Current developments and roadmap
Despite it's been a long time no new release was published, linphone's development is still running, with some new features and enhancement to come soon...
Today linphone is facing one major problem: its graphical interface. Indeed it is old: it hasn't changed a lot since the beginning of the project. It is gui generated using the glade-2 tool, which is now deprecated, no longer maintained and even no longer distributed in recent distros. This is the reason why the linphone's interface hasn't changed at all since more than one year, despite a lot of enhancements were made on the video processing plane (new codecs, resizing of window, better control of bandwidth usage).
The replacement for the old glade-2 tool is named glade-3, but don't be confused by the name: it 's indeed a very different tool, based on a very different concept: instead of generating source code for the interface, it just generates a xml file to be interpreted by libglade (or later by libgtk itself) at runtime. There is no doubt that this concept is much powerful, and has drastic effects in terms of ease of programming and code maintainance.
But it requires the total rewriting of the glue between the buttons of the linphone engine. Anyway as the interface is old and not very user-friendly by some aspects, it was a good idea to restart a new graphical interface.
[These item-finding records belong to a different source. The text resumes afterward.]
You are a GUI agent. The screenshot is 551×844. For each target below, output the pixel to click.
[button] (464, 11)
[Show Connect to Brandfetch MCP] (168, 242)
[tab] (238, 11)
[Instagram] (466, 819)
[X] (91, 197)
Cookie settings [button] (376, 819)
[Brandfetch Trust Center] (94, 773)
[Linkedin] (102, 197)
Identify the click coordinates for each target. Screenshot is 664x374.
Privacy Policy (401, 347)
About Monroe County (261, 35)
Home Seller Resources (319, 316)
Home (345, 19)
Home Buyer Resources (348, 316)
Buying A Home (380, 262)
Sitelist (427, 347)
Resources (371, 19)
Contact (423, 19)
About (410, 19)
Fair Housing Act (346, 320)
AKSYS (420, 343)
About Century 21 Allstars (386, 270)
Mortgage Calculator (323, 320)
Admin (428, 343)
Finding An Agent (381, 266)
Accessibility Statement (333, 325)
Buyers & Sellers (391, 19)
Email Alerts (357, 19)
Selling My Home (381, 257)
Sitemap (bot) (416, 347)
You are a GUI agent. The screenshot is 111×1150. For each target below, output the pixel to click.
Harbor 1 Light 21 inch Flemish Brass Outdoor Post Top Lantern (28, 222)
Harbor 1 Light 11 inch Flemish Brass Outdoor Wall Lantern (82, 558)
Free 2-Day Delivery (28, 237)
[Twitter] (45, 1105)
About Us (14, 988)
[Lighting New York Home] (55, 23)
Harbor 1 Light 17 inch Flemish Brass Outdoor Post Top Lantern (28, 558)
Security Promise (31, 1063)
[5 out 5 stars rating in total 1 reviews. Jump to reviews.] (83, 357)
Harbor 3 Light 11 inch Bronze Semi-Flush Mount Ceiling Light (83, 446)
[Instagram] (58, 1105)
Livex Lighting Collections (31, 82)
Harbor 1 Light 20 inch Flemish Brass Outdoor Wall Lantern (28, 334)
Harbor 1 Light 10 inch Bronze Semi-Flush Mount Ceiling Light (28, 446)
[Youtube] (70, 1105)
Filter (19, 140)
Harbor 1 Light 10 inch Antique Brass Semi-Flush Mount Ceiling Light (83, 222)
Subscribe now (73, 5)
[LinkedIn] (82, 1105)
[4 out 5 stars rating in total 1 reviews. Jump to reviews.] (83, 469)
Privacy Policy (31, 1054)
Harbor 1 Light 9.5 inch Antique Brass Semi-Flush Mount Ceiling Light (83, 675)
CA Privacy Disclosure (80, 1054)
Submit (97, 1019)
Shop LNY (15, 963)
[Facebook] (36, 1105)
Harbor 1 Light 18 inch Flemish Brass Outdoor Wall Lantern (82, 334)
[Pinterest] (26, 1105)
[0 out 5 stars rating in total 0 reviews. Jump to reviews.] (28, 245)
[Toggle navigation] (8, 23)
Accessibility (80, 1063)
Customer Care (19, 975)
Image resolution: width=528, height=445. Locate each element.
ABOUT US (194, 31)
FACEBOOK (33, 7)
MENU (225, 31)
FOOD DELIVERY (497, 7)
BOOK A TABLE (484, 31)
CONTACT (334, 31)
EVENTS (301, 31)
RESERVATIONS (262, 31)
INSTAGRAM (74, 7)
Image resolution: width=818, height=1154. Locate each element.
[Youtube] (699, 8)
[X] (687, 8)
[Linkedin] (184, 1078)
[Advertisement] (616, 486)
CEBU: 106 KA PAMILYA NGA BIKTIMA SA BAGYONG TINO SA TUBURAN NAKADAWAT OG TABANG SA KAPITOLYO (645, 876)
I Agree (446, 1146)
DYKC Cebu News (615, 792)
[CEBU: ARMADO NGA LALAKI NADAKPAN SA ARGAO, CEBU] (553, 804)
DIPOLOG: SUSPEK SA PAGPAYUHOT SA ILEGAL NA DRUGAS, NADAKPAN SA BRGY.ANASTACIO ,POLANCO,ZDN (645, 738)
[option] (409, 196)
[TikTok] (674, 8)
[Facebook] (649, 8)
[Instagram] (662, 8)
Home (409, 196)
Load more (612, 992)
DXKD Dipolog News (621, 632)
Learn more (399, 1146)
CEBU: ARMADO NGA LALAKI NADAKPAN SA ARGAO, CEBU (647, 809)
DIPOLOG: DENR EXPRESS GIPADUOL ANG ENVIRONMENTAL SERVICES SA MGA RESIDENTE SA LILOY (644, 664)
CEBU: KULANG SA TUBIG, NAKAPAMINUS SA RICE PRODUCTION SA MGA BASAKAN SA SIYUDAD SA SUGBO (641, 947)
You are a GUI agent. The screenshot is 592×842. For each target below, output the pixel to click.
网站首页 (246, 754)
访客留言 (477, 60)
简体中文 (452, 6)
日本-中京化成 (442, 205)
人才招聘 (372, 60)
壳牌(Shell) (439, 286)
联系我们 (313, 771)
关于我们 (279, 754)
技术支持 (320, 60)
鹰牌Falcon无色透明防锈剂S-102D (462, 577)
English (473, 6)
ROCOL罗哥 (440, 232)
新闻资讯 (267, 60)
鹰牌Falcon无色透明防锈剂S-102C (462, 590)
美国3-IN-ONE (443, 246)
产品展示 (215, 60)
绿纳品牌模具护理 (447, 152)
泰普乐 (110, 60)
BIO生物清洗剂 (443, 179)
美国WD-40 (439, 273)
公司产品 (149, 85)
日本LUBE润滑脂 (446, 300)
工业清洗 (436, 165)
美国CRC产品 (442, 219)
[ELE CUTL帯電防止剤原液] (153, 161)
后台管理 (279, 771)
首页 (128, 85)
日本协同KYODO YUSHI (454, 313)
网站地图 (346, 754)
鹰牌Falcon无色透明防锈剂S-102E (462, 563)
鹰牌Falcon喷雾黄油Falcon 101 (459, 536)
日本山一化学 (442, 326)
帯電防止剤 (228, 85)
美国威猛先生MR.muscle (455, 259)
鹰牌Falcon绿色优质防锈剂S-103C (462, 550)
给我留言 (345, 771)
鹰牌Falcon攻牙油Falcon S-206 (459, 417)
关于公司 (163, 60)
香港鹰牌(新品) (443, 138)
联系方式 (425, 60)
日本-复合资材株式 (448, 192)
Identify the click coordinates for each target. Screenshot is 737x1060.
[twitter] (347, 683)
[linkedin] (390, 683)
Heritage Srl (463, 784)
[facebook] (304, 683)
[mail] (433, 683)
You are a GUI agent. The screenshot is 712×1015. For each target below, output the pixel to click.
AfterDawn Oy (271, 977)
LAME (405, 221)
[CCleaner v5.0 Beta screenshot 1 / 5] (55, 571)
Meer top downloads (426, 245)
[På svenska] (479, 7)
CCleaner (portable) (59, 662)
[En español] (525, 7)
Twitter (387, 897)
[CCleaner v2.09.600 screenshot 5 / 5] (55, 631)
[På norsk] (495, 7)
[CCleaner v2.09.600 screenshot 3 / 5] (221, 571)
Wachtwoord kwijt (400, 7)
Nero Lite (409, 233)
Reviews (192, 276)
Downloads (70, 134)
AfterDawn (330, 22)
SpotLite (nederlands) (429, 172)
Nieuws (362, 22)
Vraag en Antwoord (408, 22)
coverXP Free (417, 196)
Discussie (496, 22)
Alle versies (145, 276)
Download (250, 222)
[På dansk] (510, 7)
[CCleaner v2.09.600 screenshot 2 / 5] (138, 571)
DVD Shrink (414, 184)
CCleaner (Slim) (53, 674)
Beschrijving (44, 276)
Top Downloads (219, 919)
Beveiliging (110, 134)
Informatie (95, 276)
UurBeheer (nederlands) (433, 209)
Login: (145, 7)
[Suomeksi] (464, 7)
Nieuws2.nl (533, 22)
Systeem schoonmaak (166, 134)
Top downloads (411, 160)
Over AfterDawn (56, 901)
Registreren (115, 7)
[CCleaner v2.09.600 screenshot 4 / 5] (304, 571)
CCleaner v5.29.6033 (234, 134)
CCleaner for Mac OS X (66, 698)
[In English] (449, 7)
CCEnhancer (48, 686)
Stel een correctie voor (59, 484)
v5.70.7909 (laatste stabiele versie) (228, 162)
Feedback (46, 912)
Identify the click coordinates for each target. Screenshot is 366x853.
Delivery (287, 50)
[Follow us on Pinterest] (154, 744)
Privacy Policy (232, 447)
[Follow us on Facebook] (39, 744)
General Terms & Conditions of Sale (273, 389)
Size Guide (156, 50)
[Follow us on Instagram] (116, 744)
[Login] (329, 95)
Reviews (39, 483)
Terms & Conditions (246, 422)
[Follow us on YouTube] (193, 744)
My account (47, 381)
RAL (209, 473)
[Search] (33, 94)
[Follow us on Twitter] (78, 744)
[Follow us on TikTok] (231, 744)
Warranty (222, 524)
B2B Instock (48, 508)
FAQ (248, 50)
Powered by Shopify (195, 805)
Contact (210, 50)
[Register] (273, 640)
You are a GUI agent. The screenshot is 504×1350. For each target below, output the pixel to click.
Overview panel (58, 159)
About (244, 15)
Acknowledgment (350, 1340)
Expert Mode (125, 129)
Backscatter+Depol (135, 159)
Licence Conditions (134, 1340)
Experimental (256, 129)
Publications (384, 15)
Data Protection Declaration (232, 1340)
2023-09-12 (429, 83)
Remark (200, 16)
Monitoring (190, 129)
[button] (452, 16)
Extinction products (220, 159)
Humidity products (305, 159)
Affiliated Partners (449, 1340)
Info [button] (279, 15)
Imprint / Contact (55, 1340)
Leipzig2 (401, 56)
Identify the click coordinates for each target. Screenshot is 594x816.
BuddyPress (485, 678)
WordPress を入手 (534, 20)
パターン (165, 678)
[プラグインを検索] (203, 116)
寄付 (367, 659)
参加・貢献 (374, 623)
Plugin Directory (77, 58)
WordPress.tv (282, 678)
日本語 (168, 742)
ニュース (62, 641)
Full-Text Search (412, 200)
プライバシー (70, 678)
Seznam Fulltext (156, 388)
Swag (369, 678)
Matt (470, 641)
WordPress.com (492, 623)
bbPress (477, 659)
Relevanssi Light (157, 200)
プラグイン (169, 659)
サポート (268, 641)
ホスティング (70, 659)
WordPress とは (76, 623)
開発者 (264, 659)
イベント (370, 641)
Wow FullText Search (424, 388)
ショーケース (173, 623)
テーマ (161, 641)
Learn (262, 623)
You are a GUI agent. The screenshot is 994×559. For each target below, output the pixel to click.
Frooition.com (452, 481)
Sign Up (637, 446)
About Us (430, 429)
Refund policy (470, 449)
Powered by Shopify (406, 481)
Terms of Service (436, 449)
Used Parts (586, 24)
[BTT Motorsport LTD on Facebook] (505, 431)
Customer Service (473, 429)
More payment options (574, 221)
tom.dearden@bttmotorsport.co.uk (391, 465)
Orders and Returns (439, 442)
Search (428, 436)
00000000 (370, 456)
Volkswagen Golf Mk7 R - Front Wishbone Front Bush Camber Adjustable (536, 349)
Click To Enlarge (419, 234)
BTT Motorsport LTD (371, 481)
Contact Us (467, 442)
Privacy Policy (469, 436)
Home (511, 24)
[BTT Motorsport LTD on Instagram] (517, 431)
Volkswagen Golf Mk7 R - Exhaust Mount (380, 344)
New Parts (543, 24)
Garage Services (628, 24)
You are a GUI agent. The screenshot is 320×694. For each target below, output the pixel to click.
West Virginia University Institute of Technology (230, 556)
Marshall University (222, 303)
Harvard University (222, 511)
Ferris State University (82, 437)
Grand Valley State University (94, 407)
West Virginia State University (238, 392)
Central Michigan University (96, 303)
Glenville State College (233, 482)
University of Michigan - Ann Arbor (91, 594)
As of today the cvs tree of linphone holds a new directory "gtk-glade" containing the code and xml files of a new interface, called "linphone-3". CVS users can already try it despite there are still lots of missing features.
It is expected that this new interface also runs on windows, so that we'll have a unique frontend for both OS.
On the media processing side, the cvs HEAD has a new V4Lv2 backend that normally fixes various problems seen with the linux-uvc driver: back screen, protocol error, blinking images, ffmpeg errors...
Also a new video plugin will be released with next version: a H264 video encoder/decoder plugin based on the x264 project and ffmpeg of course. The few tests I've made show a really amazing quality improvement compared to older codecs.